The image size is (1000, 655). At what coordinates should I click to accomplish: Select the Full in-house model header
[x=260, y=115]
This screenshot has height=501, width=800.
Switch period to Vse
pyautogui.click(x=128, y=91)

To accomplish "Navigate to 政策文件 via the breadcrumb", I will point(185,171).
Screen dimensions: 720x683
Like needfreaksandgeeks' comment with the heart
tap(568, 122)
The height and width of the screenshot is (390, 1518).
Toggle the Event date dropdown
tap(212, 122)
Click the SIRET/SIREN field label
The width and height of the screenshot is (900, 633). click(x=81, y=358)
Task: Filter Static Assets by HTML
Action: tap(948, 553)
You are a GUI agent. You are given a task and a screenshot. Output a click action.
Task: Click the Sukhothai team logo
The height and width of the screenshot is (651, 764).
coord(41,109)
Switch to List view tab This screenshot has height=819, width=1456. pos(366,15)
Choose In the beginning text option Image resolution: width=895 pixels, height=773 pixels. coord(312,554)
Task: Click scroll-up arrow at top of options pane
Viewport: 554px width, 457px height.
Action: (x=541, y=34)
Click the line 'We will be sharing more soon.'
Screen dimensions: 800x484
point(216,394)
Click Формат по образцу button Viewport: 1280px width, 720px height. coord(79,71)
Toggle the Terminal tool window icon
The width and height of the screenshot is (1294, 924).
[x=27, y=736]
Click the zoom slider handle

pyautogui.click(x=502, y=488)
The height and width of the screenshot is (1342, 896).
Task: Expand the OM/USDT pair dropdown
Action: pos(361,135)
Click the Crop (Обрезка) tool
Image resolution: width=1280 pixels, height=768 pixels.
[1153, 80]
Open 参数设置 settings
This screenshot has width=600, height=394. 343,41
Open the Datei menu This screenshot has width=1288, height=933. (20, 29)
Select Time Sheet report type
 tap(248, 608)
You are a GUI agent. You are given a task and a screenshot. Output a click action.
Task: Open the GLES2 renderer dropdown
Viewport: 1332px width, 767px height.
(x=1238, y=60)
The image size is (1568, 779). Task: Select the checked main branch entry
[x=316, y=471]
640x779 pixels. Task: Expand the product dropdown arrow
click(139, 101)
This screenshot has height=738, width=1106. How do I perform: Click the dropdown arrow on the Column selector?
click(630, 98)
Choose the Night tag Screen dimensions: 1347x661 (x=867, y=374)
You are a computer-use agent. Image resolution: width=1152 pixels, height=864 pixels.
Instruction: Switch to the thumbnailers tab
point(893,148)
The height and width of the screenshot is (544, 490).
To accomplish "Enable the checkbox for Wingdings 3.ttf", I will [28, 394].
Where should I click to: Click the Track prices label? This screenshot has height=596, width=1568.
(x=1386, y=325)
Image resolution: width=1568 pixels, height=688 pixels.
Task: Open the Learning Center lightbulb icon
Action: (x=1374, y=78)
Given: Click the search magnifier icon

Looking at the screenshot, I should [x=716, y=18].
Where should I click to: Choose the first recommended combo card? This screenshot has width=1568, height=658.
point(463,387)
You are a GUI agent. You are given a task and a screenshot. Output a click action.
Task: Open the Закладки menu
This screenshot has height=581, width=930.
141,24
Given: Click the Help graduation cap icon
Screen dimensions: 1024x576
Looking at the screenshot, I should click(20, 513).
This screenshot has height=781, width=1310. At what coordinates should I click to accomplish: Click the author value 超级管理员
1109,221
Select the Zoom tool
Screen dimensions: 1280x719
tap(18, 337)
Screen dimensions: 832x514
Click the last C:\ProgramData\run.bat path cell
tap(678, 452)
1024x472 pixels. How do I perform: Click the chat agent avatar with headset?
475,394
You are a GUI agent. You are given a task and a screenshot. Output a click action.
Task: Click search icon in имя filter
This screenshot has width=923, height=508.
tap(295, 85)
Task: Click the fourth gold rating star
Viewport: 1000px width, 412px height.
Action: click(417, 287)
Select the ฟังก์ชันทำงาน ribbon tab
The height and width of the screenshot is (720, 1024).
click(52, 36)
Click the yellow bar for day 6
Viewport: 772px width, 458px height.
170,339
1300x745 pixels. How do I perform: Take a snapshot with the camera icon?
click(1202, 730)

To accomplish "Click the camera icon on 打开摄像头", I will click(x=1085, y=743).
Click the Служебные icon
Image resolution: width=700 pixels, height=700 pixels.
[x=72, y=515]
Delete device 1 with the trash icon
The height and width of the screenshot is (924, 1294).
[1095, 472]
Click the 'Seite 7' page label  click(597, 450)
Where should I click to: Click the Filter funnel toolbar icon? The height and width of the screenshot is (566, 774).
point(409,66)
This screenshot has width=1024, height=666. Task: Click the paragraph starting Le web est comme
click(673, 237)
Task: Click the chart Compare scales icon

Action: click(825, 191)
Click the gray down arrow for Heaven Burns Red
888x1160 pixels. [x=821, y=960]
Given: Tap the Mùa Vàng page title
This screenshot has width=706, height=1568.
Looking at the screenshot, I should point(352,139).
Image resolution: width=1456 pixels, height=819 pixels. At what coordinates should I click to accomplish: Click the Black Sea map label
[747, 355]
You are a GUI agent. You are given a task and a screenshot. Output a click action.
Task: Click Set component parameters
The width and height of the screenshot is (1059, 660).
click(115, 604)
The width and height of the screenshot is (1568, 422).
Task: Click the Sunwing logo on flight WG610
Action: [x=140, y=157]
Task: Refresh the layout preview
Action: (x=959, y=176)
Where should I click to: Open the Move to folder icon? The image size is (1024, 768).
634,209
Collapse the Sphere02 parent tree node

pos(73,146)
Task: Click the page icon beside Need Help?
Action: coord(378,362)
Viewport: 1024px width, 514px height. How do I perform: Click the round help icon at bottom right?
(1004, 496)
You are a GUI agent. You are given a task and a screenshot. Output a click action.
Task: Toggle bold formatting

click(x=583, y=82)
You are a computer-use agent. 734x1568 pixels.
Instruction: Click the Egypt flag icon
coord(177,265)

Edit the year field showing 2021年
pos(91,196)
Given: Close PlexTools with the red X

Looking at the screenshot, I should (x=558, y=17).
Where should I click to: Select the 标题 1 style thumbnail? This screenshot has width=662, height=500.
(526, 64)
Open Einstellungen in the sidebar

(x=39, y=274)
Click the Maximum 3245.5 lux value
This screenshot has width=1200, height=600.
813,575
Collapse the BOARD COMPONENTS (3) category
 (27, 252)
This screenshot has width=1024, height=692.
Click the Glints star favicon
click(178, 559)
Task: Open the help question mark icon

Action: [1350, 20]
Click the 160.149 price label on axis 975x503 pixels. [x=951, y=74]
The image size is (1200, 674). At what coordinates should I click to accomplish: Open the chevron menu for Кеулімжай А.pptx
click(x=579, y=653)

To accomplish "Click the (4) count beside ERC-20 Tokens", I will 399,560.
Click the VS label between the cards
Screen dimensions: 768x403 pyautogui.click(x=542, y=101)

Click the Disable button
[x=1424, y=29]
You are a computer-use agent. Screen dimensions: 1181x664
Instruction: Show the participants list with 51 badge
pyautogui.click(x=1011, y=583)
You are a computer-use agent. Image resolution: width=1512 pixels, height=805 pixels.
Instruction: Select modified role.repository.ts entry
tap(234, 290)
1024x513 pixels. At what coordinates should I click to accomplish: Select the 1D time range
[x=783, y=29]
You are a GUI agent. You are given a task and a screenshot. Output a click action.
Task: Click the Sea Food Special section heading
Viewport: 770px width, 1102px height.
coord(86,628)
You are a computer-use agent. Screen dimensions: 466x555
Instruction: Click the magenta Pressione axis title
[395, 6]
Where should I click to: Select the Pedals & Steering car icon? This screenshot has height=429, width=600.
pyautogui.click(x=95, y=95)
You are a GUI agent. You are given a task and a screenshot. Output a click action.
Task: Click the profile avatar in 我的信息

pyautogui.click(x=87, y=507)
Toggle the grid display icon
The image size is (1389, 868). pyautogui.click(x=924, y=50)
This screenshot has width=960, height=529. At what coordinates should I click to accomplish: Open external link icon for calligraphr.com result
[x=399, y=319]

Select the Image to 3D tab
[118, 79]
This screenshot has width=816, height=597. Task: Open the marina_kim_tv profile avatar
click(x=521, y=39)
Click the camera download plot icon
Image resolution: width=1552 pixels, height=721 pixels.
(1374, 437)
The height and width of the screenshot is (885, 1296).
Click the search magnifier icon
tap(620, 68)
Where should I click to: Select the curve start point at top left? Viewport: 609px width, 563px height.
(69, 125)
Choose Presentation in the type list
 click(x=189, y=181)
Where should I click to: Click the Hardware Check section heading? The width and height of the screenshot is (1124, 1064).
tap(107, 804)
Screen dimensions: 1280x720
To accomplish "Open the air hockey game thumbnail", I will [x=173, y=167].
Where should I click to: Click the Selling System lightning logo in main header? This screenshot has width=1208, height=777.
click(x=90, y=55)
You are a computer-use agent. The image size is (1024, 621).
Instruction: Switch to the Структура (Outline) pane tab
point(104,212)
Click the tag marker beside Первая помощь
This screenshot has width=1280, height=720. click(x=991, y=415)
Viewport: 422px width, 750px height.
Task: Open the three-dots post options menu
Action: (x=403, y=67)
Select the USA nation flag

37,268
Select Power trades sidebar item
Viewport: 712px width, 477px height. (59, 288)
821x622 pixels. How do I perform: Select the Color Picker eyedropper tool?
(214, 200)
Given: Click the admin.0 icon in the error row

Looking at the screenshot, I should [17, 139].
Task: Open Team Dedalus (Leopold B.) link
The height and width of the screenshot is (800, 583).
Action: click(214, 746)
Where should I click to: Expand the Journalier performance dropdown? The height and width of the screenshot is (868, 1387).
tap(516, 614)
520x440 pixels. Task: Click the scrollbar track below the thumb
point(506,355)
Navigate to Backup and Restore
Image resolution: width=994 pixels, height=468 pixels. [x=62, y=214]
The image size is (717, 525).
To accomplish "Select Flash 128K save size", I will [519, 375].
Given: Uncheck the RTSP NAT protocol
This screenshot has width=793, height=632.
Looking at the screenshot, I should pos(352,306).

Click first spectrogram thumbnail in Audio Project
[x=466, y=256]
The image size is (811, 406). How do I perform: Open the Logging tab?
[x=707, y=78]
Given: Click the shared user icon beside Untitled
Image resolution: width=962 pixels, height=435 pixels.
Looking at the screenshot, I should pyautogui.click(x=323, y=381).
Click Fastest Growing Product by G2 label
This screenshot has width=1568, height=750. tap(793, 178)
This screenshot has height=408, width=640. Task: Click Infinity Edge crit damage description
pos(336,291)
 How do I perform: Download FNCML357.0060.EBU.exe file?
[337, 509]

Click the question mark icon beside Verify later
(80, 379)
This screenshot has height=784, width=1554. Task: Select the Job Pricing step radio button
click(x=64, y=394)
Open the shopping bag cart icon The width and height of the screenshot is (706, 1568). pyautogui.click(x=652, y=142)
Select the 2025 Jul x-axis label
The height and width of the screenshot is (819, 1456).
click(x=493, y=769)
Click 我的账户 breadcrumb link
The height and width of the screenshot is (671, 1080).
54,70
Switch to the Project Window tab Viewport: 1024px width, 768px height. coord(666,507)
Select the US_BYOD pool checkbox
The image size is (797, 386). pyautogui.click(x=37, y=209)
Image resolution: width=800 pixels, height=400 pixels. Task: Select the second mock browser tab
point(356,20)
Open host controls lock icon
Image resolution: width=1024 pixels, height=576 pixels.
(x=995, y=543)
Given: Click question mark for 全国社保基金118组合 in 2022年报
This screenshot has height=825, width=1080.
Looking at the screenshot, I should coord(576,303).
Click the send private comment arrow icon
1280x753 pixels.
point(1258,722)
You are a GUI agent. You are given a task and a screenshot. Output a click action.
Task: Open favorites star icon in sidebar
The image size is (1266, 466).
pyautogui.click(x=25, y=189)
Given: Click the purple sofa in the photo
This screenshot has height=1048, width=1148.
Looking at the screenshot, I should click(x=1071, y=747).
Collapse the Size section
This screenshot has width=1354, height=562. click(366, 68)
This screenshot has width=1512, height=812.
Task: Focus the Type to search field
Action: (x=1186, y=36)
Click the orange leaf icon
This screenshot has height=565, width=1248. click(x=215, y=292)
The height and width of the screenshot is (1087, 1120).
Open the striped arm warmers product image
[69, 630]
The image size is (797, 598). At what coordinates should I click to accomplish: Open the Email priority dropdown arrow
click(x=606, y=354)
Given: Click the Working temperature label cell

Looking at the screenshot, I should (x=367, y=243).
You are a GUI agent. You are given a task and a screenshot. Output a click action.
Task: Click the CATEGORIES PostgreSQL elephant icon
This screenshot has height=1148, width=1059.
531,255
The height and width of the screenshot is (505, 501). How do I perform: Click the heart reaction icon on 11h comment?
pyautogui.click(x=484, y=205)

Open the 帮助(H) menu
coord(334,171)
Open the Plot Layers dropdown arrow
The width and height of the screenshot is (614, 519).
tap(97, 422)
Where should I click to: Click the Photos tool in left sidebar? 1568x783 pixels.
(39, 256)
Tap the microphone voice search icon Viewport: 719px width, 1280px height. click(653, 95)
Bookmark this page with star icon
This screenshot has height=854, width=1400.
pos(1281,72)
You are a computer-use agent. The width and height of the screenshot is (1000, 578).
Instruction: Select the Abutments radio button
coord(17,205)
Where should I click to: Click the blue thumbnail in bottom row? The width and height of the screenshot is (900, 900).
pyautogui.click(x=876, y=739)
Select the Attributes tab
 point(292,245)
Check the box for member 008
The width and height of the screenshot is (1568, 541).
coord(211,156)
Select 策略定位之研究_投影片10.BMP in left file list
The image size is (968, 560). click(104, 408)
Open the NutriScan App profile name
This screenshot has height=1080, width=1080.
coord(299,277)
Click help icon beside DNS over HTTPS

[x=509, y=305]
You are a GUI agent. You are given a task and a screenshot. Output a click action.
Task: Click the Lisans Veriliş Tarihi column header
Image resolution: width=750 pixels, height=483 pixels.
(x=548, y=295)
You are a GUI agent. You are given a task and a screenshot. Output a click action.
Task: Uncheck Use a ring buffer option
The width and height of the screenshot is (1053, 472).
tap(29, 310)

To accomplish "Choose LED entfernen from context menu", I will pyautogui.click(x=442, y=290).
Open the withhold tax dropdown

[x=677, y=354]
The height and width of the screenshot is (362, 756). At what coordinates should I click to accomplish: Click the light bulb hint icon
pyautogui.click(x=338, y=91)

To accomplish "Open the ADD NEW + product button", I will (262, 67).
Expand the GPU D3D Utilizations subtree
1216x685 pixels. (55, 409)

....

### TASK REQUIREMENTS
Wherever the string "Uncheck" occurs in the records above, copy that line.

### OUTPUT OF THE TASK
Given: Uncheck the RTSP NAT protocol
Task: Uncheck Use a ring buffer option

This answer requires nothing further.